Q: How can mediation help?
Mediation can be incredibly helpful in that it can save spouses a lot of time and money as it is generally more efficient than the court process. It can reduce the emotional and psychological costs associated with divorce and litigation as it is non-adversarial and does not pit the parties against one another.
It promotes the resolution of the issues involved by the parties who work together and discuss their situation to achieve the best possible solution that meets their needs as well as those of their children (if any are involved).
Through the meetings and with the guidance of the mediator it might be possible that the parties are taught the ability to communicate with one another thus improving their post-separation/divorce relationship and making the transition much easier for all those involved. The ability to be civil, amicable and effectively communicate with one another will make any future amendments to the written agreement much easier to execute.
Q: Is a mediation agreement binding?
Yes. The goal of mediation is to incorporate all decisions into a Separation Agreement. If the Separation Agreement is in writing, dated, signed by the parties and witnessed then it becomes a valid, enforceable and binding contract between them.
The court will honor and respect the agreement arrived at by the parties and in the case of a dispute or breach judges will usually but not always defer to it.
However, if there is evidence of non-consent, duress, fraud or mistake as to the nature and quality of the agreement, and this is proven in court, then the contract becomes void and no longer binds either of the parties.
Judges are granted the ability to make determinations regarding the issues in dispute and to set aside the Separation Agreement.

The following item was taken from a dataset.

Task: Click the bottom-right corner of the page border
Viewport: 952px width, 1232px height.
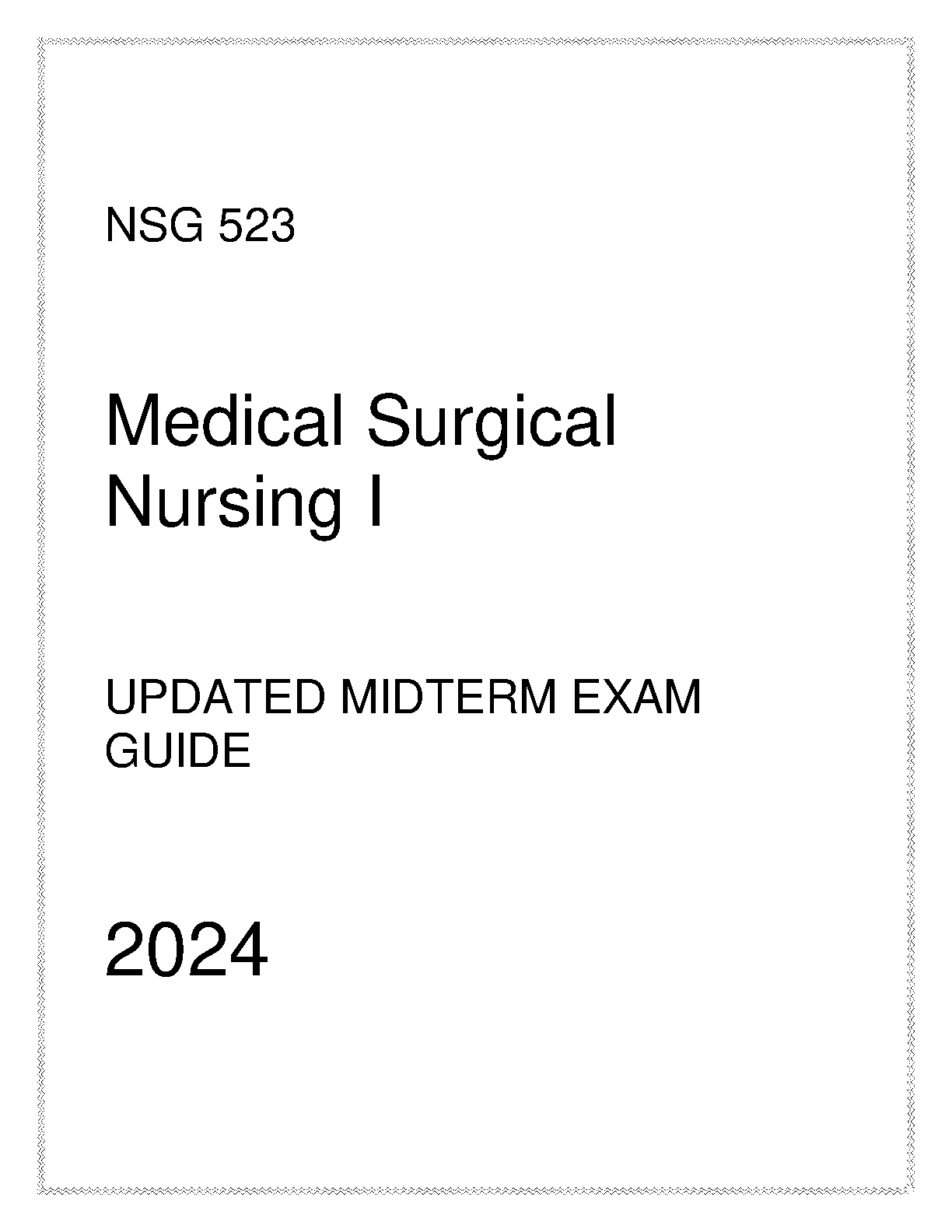Action: pyautogui.click(x=911, y=1190)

Q: How long does mediation take?
Mediation will take as long as necessary to ensure the resolution of all issues in dispute or it will end when it appears that there is no reasonable prospect of resolving the dispute. The length of the mediation process varies and it will most likely depend on the number of the issues involved and the parties’ ability to communicate and co-operate with one another.
The ability of both you and your spouse to be cooperative and agreeable will also influence the length of the process and will definitely speed it up saving you both time and money.
There is no time-limit imposed however if it becomes evident that the parties will not reach an agreement on the issues in dispute then the mediation must fail and the parties may move on to either arbitration or litigation.
Q: How much does mediation cost in comparison to the traditional court process?
It depends on the mediator used, the number of sessions needed and whether or not the parties decide to obtain counsel to represent them during the process.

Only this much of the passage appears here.